• [EXERCISE SET]
1. List every section heading in the page on distributed natural language processing, in the order they appear.
2. From the page on distributed natural language processing, reproduce the passage starting at "This example provides" and ending at "is this for?", word for word.

• [TEXT SEGMENT]
--*--

======================================================
Distributed natural language processing
======================================================

This example provides a simple PySpark job that utilizes the
`NLTK library <http://www.nltk.org/>`_. NLTK is a popular Python package for
natural language processing. This example shows you how to integrate
third-party Python libraries with Spark. This example demonstrates the installation of
Python libraries on the cluster, the usage of Spark with the YARN resource
manager and execution of the PySpark job.


Who is this for?
================

This example is for users of a Spark cluster who wish to run a PySpark job
with the YARN resource manager.


.. _`scale-spark-nltk-before-you-start`:

Before you start
================

Download the :download:`spark-nltk.py example script <spark-nltk/spark-nltk.py>` or
:download:`spark-nltk.ipynb example notebook <spark-nltk/spark-nltk.ipynb>`.

You need Spark running with the YARN resource manager. You
can install Spark and YARN using an enterprise Hadoop distribution such as
`Cloudera CDH <https://www.cloudera.com/products/apache-hadoop/key-cdh-components.html>`_
or `Hortonworks HDP <http://hortonworks.com/products/data-center/hdp>`_.


.. _`scale-spark-nltk-install-nltk`:

Install NLTK
============

Install NLTK on all of the cluster nodes using the ``adam scale`` command:

.. code-block:: bash

    $ adam scale -n cluster conda install nltk

You should see output similar to this from each node, which indicates that the
package was successfully installed across the cluster:

.. code-block:: text

    All nodes (x4) response:
    {
      "actions": {
        "EXTRACT": [
          "conda-env-2.5.2-py27_0",
          "conda-4.1.11-py27_0"
        ],
        "FETCH": [
          "conda-env-2.5.2-py27_0",
          "conda-4.1.11-py27_0"
        ],
        "LINK": [
          "conda-env-2.5.2-py27_0 1 None",
          "conda-4.1.11-py27_0 1 None"
        ],
        "PREFIX": "/opt/continuum/anaconda",
        "SYMLINK_CONDA": [
          "/opt/continuum/anaconda"
        ],
        "UNLINK": [
          "conda-4.1.6-py27_0",
          "conda-env-2.5.1-py27_0"

--*--

• [SUPPLIED DATA]
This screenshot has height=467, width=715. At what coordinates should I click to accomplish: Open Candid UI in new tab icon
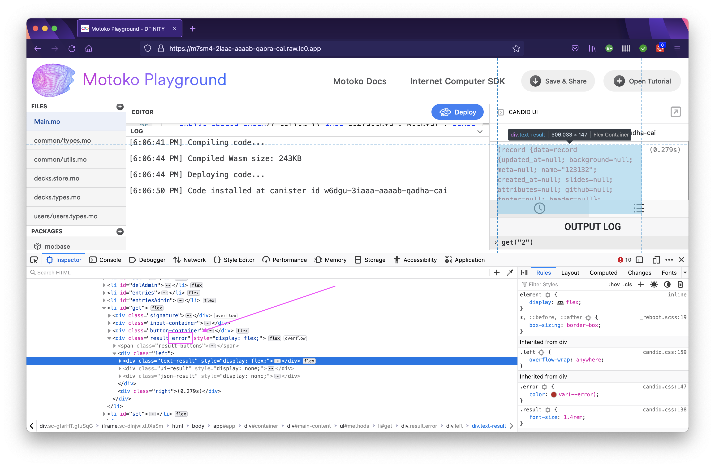tap(676, 112)
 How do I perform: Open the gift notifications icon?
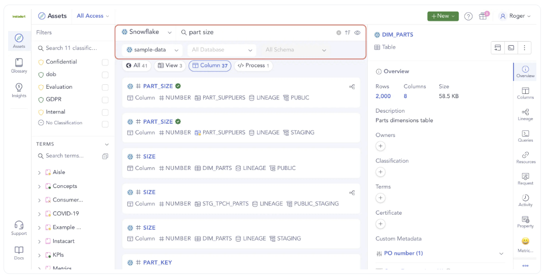click(483, 16)
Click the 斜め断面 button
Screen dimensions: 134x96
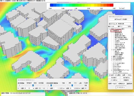pyautogui.click(x=41, y=83)
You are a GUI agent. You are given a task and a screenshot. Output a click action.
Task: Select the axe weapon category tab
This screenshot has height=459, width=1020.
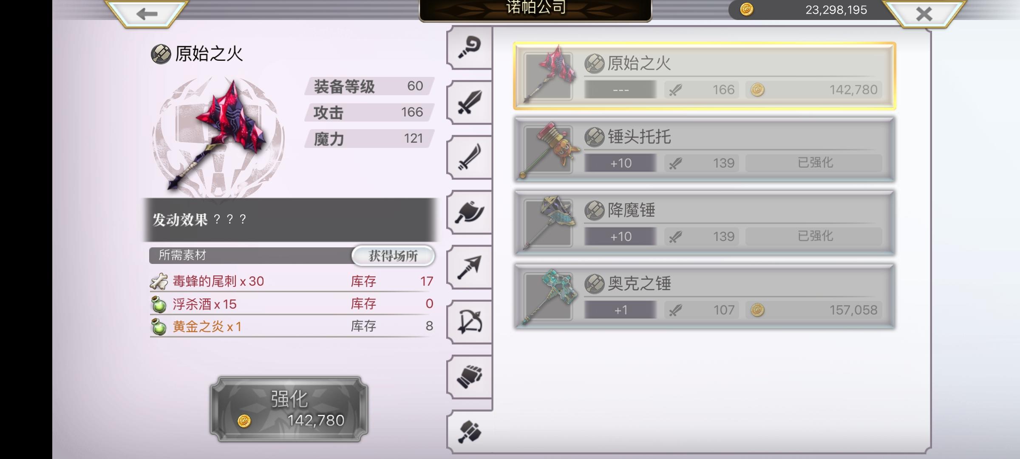coord(470,212)
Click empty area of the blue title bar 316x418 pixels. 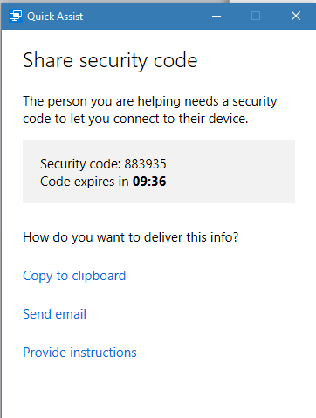pos(146,16)
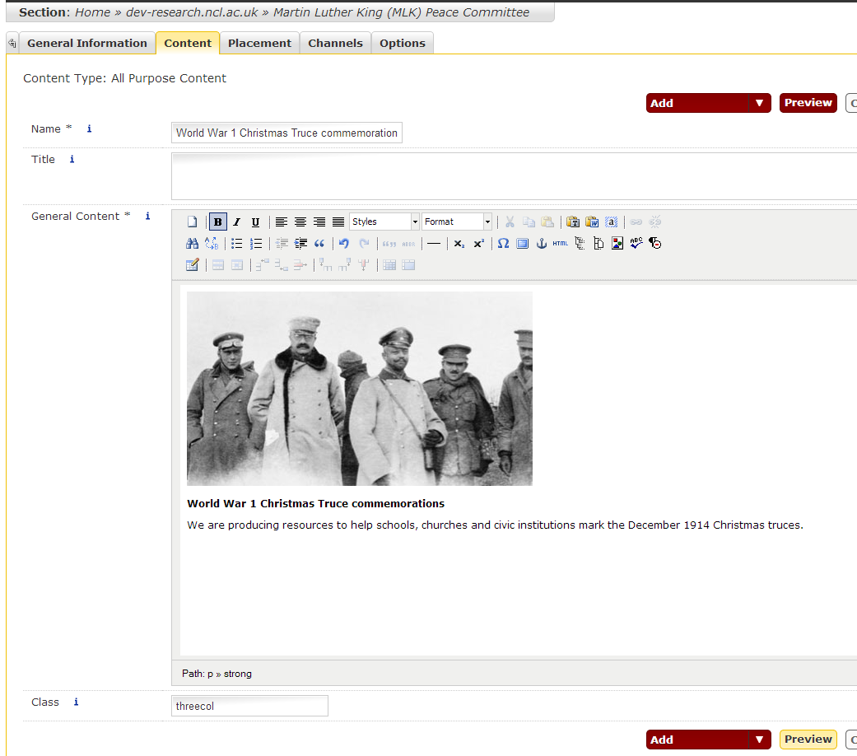Switch to the Placement tab

pos(259,44)
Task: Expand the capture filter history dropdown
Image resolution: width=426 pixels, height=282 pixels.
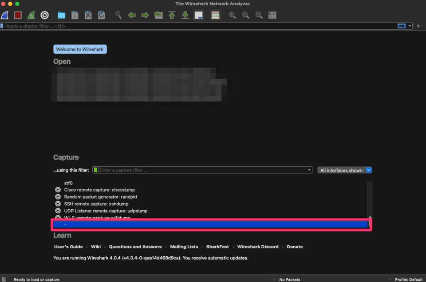Action: click(309, 170)
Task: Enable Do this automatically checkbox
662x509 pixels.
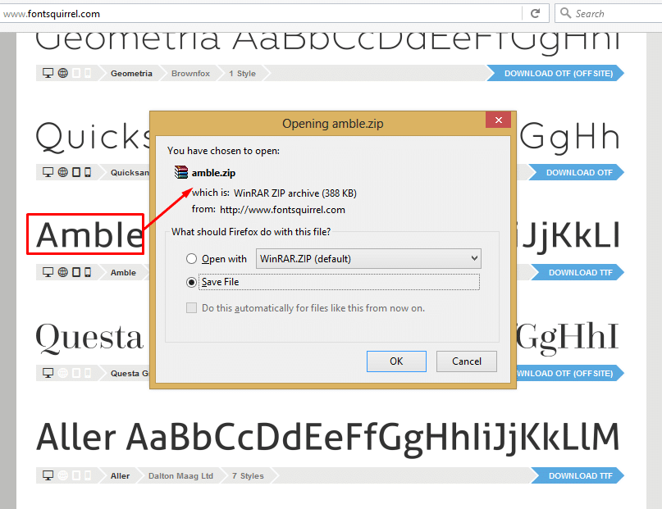Action: click(191, 308)
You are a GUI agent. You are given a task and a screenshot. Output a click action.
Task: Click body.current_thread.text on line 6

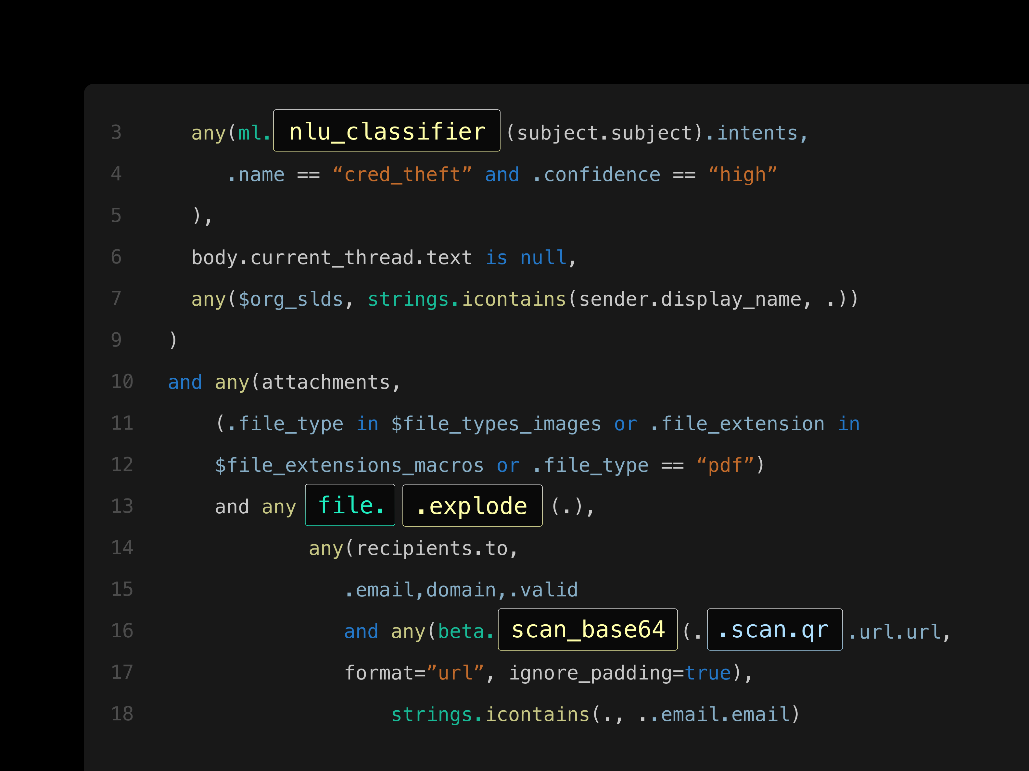click(x=331, y=257)
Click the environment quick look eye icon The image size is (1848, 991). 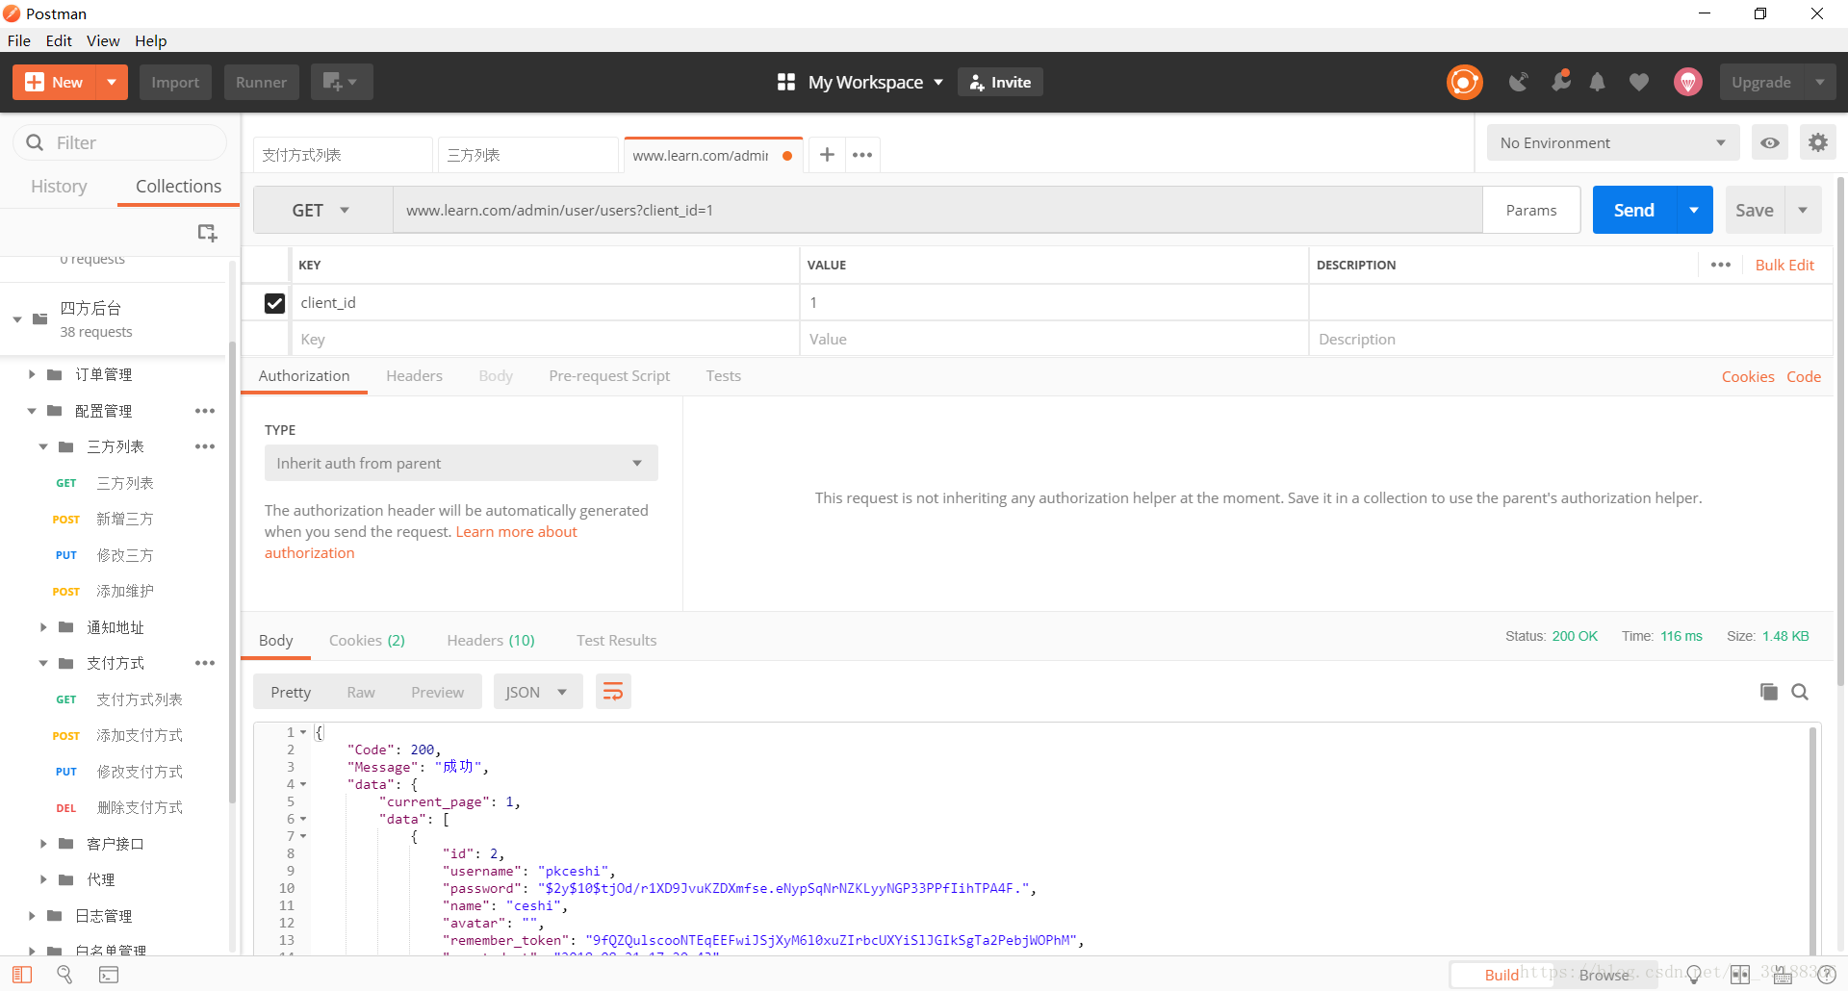tap(1769, 141)
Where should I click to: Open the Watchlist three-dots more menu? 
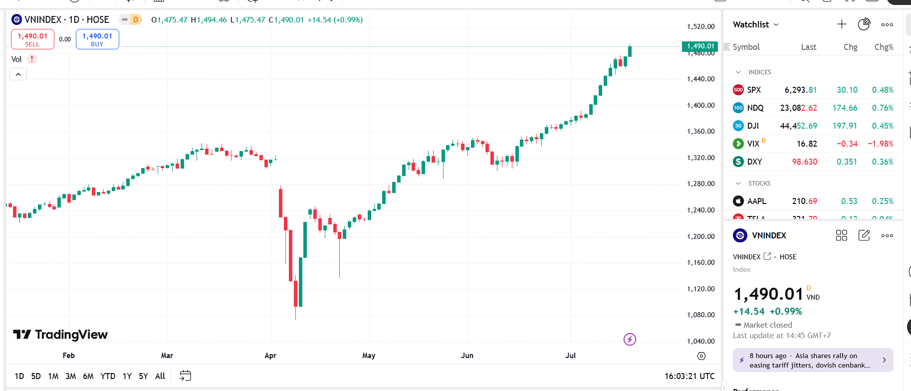click(887, 24)
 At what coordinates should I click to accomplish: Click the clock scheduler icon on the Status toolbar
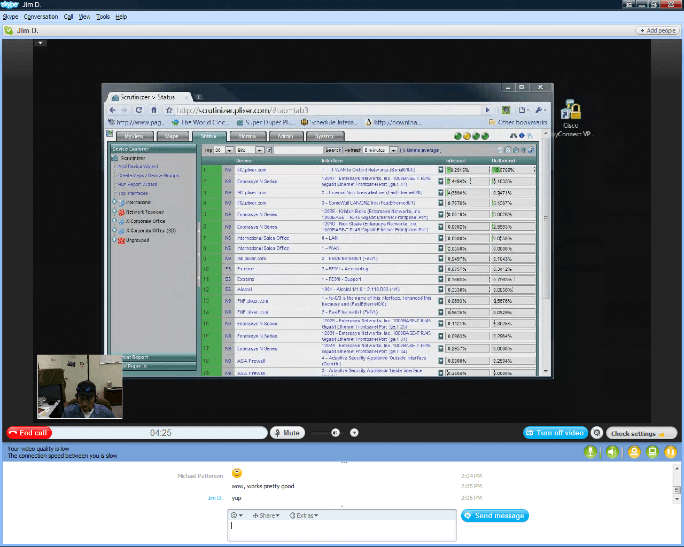[516, 150]
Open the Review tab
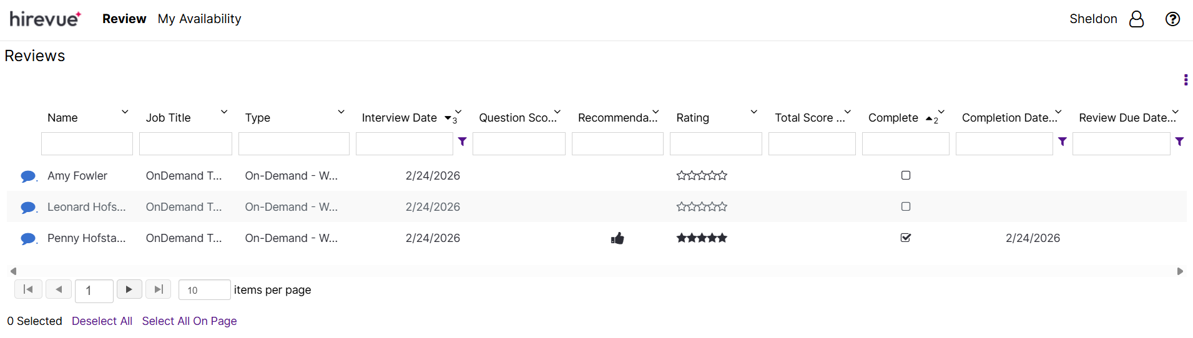This screenshot has height=338, width=1193. [x=124, y=19]
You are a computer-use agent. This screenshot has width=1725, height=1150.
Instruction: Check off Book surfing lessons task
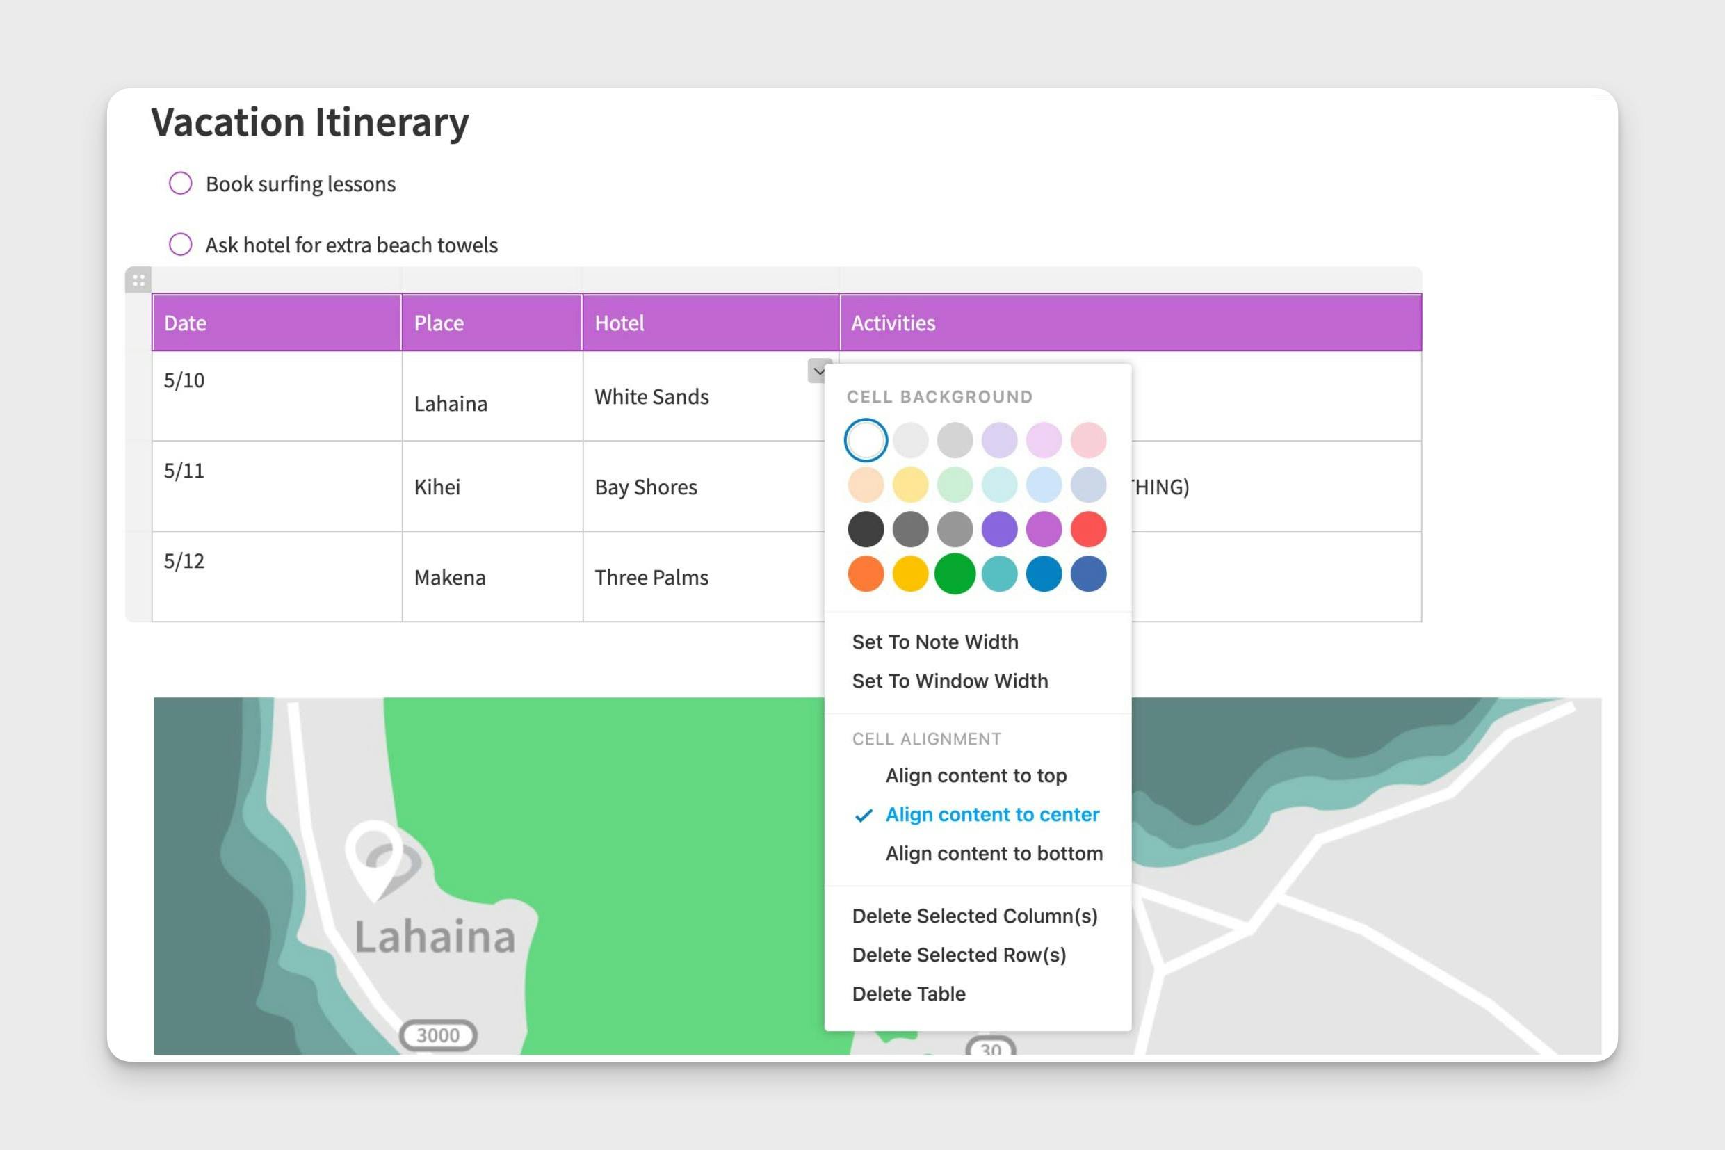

--*--

• [PROBLEM SOLUTIONS]
1.
Distributed natural language processing
Who is this for?
Before you start
Install NLTK

2.
This example provides a simple PySpark job that utilizes the
`NLTK library <http://www.nltk.org/>`_. NLTK is a popular Python package for
natural language processing. This example shows you how to integrate
third-party Python libraries with Spark. This example demonstrates the installation of
Python libraries on the cluster, the usage of Spark with the YARN resource
manager and execution of the PySpark job.


Who is this for?